● **What this task involves**
Could the data below be printed out exactly, with the pictures left out?

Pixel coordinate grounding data
:::::

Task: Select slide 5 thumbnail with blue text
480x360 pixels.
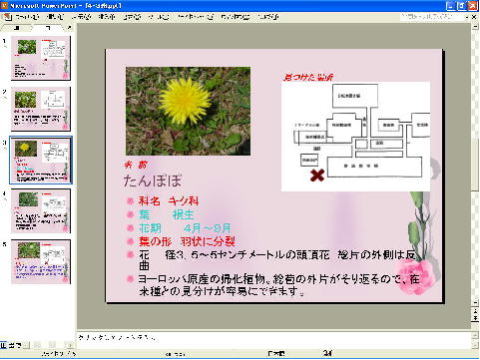Action: coord(41,262)
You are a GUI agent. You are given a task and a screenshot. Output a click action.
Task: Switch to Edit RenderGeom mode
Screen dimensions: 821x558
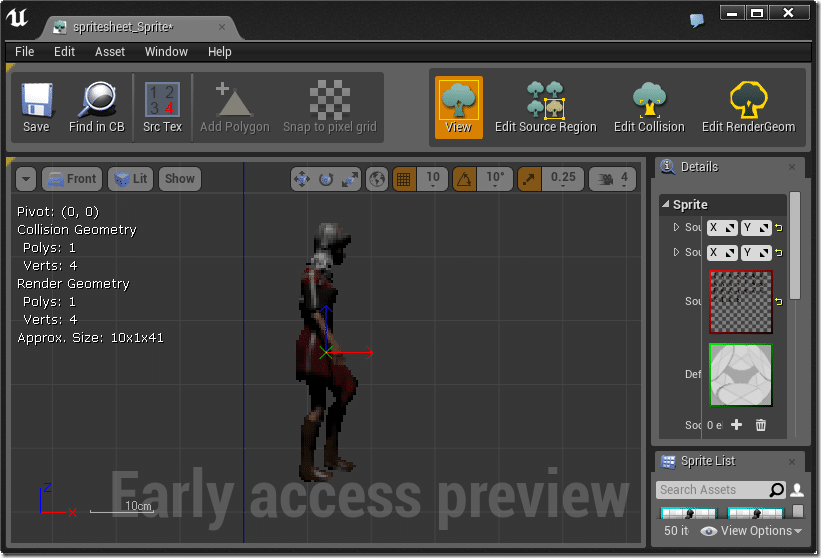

:::::

● **Answer for the task**
Task: Select slide 5 thumbnail with blue text
480x360 pixels.
Action: coord(41,262)
You are a GUI agent. You are given a task and a screenshot. Output a click action.
Task: Switch to Edit RenderGeom mode
Screen dimensions: 821x558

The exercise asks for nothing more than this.